Ils partirent donc lui montrer les beaux coins de Paris. Ils parcoururent sans trop se presser les grands boulevards, la Madeleine, Place de la Concorde.

— Ici, dit Louis, on guillotinait à l’époque de la Révolution. J’avoue qu’actuellement si quelques têtes tombaient parmi les exploiteurs ça ne pourrait faire que du bien à la société.

— Toujours ton action violente. Bizarre qu’en ajoutant ta propre violence à celle qui, hélas, n’existe que trop, tu puisses penser être en train de travailler à instaurer un monde de justice et de paix. Enfin ! c’est ton avis.

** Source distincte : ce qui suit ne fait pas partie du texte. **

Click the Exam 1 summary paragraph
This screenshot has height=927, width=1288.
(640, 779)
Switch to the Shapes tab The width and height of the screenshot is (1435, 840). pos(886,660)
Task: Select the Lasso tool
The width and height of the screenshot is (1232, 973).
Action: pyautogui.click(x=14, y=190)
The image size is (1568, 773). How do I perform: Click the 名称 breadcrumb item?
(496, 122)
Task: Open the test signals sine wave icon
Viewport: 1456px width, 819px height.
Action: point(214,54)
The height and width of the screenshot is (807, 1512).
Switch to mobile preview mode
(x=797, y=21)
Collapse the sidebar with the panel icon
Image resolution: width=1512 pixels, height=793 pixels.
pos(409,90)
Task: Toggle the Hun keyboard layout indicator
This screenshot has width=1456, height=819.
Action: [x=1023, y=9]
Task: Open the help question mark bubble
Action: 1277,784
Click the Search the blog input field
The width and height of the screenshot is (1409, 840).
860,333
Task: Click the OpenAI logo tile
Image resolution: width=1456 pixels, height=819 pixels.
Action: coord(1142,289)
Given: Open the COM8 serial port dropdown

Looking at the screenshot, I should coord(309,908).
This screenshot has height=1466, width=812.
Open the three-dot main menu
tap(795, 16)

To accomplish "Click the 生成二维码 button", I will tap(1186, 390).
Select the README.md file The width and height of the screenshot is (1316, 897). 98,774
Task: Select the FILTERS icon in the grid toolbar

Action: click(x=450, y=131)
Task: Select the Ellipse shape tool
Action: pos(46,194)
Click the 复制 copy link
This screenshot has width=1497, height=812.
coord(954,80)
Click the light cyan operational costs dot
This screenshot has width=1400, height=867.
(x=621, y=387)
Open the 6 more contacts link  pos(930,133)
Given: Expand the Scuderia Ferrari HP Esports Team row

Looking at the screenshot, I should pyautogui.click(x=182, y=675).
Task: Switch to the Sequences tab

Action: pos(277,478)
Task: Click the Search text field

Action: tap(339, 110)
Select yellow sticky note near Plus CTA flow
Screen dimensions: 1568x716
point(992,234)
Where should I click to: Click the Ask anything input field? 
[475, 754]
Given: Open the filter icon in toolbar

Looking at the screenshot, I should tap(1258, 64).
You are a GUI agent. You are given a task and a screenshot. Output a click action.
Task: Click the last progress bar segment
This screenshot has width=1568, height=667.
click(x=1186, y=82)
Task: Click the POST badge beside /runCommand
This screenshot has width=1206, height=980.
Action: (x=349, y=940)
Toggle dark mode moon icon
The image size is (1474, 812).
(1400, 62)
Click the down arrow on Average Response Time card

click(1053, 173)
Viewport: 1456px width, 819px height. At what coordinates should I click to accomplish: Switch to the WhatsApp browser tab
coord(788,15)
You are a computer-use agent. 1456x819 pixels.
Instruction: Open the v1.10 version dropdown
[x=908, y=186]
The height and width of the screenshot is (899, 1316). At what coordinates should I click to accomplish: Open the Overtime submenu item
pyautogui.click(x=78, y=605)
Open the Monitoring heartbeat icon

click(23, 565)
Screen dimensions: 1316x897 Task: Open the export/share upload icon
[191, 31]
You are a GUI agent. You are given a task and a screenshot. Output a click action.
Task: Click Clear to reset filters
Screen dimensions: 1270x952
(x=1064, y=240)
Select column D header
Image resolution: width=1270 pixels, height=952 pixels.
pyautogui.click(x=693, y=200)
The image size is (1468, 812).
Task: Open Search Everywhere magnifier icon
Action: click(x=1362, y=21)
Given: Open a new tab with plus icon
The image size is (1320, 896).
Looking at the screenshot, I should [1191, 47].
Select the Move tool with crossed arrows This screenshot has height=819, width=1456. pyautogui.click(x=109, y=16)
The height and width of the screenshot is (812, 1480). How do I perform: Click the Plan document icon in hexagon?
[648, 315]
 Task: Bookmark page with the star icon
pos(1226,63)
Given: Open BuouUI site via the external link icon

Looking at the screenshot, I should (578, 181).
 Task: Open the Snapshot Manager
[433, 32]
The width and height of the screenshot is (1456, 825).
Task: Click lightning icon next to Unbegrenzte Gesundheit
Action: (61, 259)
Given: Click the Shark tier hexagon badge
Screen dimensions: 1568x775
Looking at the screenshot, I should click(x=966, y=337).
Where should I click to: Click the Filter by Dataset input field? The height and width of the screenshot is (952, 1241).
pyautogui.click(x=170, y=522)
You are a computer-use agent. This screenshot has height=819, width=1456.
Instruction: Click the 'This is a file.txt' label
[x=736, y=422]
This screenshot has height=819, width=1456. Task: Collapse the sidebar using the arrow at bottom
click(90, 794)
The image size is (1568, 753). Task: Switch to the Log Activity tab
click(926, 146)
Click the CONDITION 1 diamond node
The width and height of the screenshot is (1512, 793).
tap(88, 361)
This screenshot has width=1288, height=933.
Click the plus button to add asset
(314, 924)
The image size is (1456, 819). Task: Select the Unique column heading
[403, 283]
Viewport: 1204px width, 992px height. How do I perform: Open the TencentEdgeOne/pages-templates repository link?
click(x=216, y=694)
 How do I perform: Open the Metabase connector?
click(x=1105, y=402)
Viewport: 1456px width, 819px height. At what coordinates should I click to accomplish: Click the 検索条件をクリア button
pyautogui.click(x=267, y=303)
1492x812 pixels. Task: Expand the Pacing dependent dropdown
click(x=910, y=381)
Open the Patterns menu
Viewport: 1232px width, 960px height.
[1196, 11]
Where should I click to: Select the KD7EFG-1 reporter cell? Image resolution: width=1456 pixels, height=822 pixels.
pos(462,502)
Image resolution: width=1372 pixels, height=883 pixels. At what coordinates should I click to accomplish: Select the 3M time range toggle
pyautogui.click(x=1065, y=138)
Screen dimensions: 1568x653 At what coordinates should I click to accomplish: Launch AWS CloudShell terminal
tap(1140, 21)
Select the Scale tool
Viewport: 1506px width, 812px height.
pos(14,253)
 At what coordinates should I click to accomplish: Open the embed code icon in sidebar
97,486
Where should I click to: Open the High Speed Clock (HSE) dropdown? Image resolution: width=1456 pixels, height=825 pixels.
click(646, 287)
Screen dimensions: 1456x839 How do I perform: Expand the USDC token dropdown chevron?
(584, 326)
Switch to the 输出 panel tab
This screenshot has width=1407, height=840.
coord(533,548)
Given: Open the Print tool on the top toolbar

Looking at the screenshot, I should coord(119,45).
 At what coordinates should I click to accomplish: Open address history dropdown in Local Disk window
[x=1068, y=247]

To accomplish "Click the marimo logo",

Ils suivirent les Champs-Elysées avec ses beaux cafés pleins d’animation, arrivèrent devant l’Arc de Triomphe de l’Etoile.

— Ici, dit Louis, se trouvent enterrés un soldat inconnu de chacune des guerres 14 et 39 et la flamme qui ne s’éteint jamais est le symbole du respect que le pays doit à ses héros tombés en le défendant.

— Oui, il faut toujours mourir pour avoir droit au respect, mais de la considération pour l’être vivant, non, il n’y en a point.

Arsène admirait sincèrement la beauté des monuments qu’il voyait ; les avenues larges et belles ; les grands arbres aux troncs puissants si bien alignés ; les massifs de fleurs aux vives couleurs. Il reconnaissait et respectait le travail de l’homme.

— Comme il aurait été facile, disait-il, d’apporter un peu de bien-être, un peu de joie dans la vie des hommes. Une vie si courte et qui aurait pu contenir au moins un peu de bonheur !

— C’est justement pour cela que nous luttons, nous autres de la gauche.

— Est-ce que la lutte peut mettre fin à l’ère de la lutte ? Et, réfléchis bien à cette question, ne me réponds pas tout de suite : Si ayant lutté tout le temps, étant devenu toi-même un élément de lutte, le résultat recherché obtenu, t’arrêteras-tu vraiment de lutter ?

— Oui certainement.

— Tu parles trop vite. Beaucoup auraient dit que la lutte ne s’arrêtera jamais car il y aura toujours des exploiteurs. Mais s’il peut être supposé que l’exploitation s’arrête un jour, tu ne sais pas toi comment tu seras ; tu ne sais pas ce que tu éprouveras. Regarde maintenant comme tu es : plein d’ardeur, de courage, consacrant à cet idéal plus de temps et d’efforts qu’à ton propre gagne-pain. Pourquoi ? Parce qu’il te paraît vrai, juste, digne de ton activité ; parce qu’il te donne de toi-même une image plus belle ; parce qu’il donne un certain sens et une certaine plénitude à ta vie. Je ne suis pas du tout sûr que ce soit uniquement pour le résultat social à obtenir.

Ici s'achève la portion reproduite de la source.